▶ [RAW RECORDS]
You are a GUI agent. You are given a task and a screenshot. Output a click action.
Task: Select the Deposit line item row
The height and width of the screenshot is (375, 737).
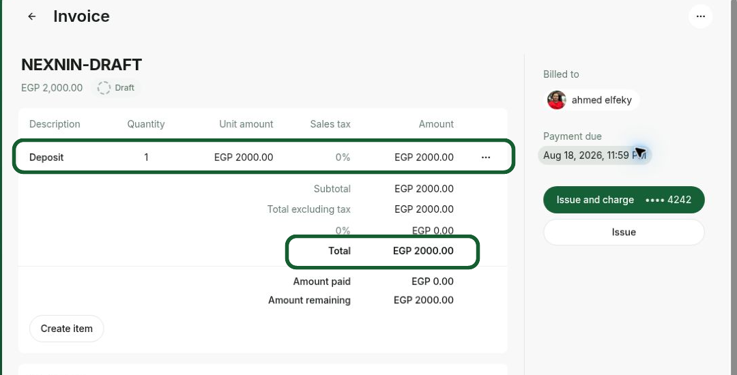263,156
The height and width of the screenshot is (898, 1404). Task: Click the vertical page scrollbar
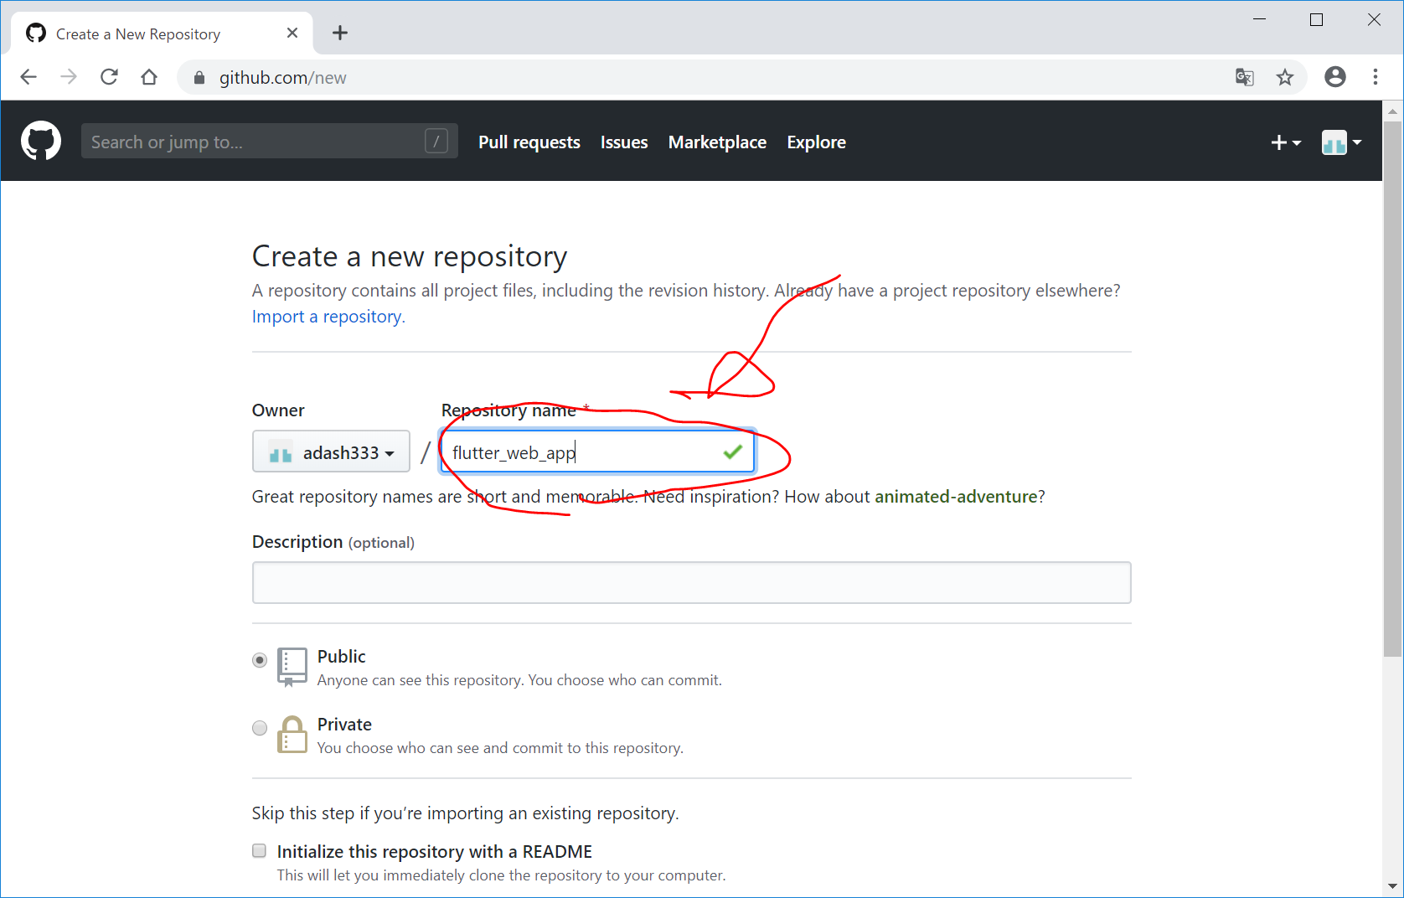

▶ [OBJECTIVE]
Rewrite all of the material above with every occurrence of "screenshot" changed to "screen capture" and nothing else altered. Leave the pictures out of your answer.

▶ [WRITTEN ANSWER]
You are a GUI agent. You are given a task and a screen capture. Output a click action.
Task: Select the Deposit line item row
The height and width of the screen capture is (375, 737).
263,156
The height and width of the screen capture is (898, 1404). Task: Click the vertical page scrollbar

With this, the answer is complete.